## WHAT YOU SHOULD DO
Each entry below is to be transcribed exactly; pictures are not copied.

## RECORDS SHOWN
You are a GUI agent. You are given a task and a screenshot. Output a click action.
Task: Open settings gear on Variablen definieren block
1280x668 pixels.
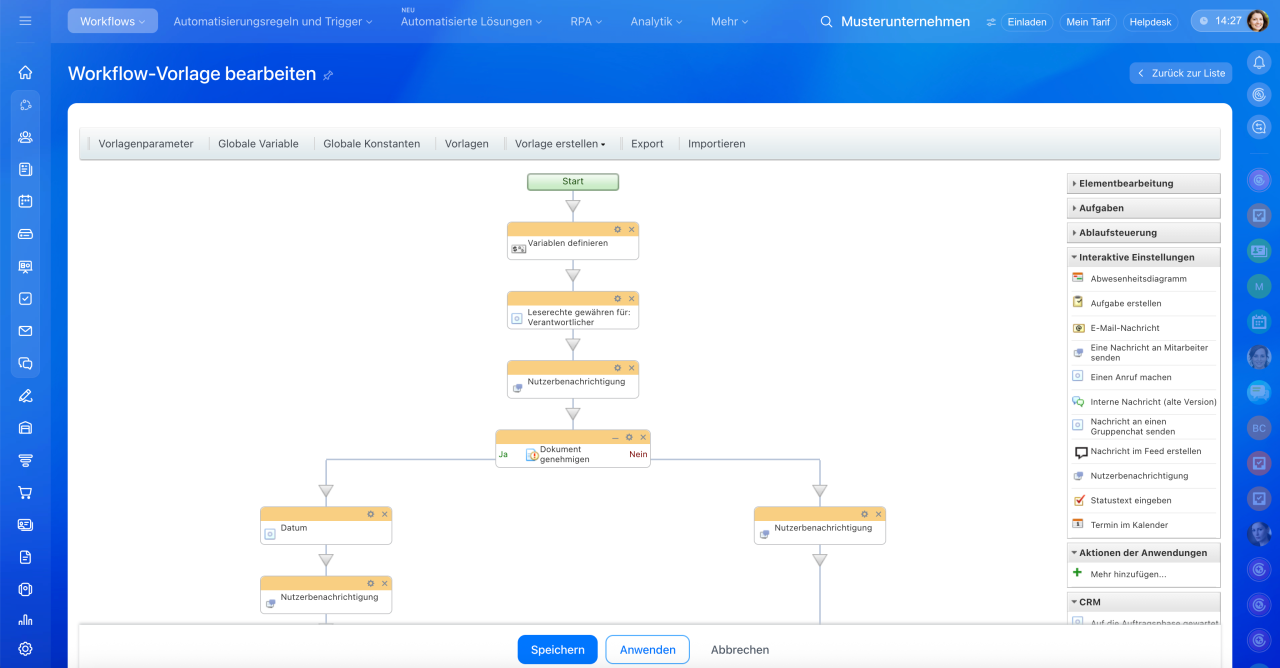click(x=617, y=229)
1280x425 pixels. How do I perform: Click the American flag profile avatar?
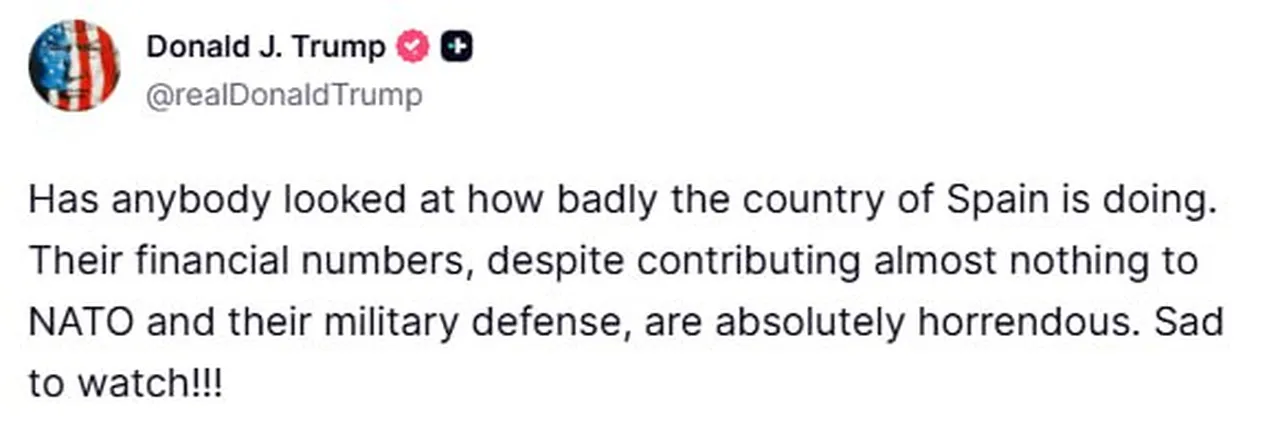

## OUTPUT FOR THIS TASK
You are a GUI agent. You are given a task and a screenshot. Output a click action.
Task: Open settings gear on Variablen definieren block
1280x668 pixels.
click(x=617, y=229)
1280x425 pixels. How do I perform: Click the American flag profile avatar?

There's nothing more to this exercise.